_Task_
Nothing in the data may be omitted; output it all verbatim.

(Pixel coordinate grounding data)
- - - - -

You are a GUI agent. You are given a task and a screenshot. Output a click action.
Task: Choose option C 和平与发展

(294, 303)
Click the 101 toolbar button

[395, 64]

- - - - -

_Result of this task_
You are a GUI agent. You are given a task and a screenshot. Output a click action.
Task: Choose option C 和平与发展

(294, 303)
Click the 101 toolbar button

[395, 64]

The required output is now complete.